_What needs to be done_
Write down each entry precisely as given.

_The data_
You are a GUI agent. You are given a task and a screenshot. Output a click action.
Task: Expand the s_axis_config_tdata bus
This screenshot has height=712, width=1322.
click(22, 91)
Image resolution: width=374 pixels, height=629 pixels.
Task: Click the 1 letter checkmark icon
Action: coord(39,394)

_The completed task_
You are a GUI agent. You are given a task and a screenshot. Output a click action.
Task: Expand the s_axis_config_tdata bus
This screenshot has height=712, width=1322.
click(22, 91)
Image resolution: width=374 pixels, height=629 pixels.
Task: Click the 1 letter checkmark icon
Action: coord(39,394)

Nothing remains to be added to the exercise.